▸ **Exercise aim**:
Up to and including the final line, please copy every line exactly, starting from the one that contains "Racket Club Taastrup (716, 2147)" in the material below.

▸ **Data section**:

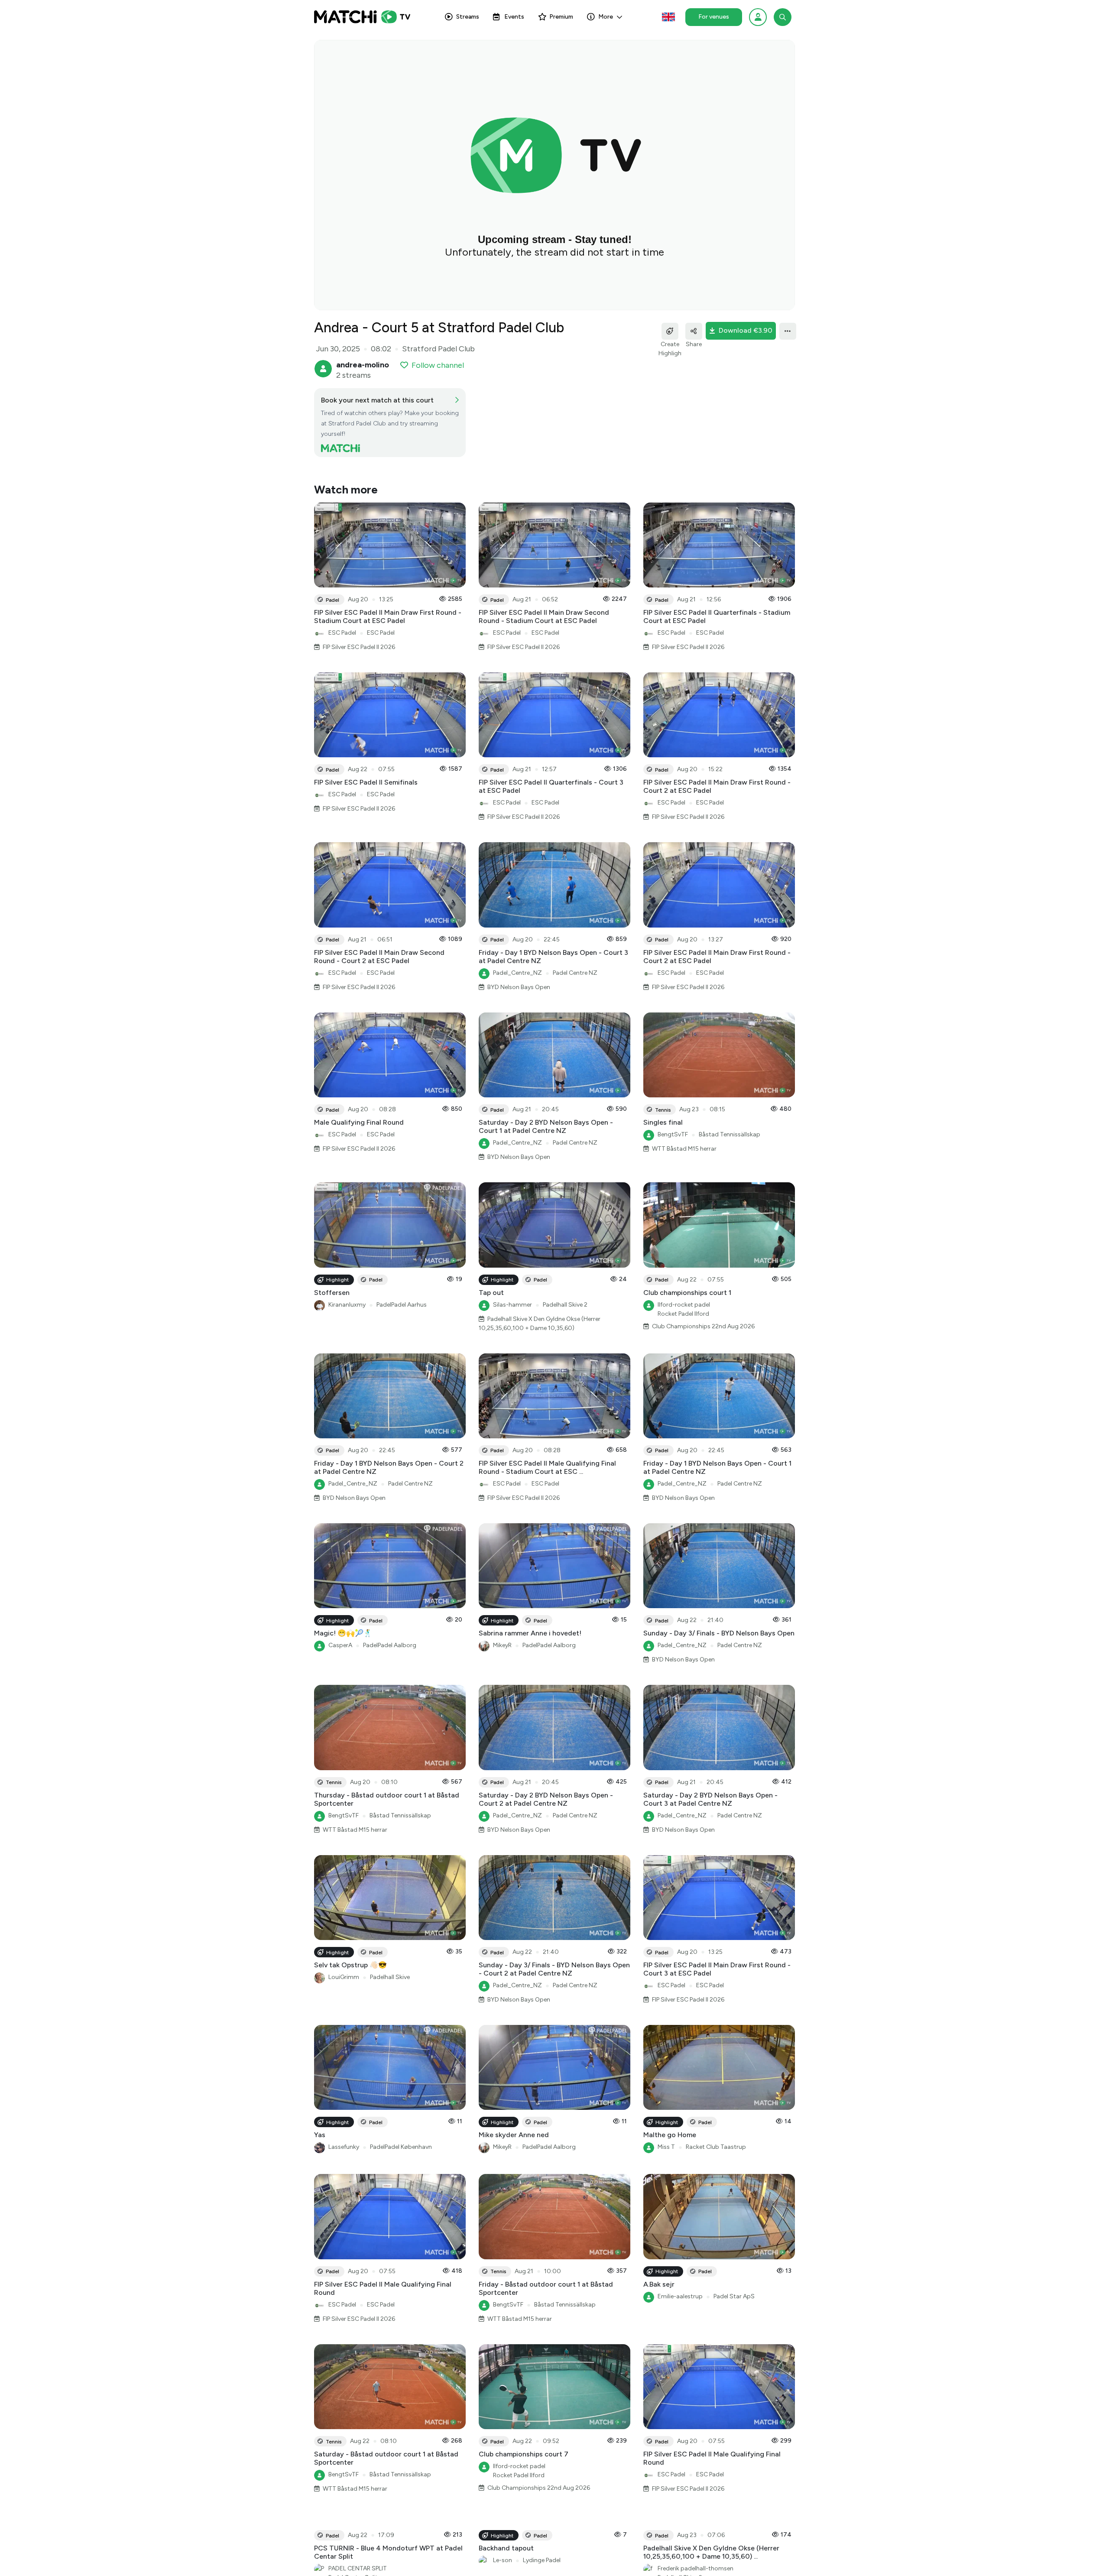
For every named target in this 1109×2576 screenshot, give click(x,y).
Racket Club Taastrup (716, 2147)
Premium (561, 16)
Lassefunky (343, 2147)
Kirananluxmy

▸ **Solution for this problem**:
Racket Club Taastrup (716, 2147)
Premium (561, 16)
Lassefunky (343, 2147)
Kirananluxmy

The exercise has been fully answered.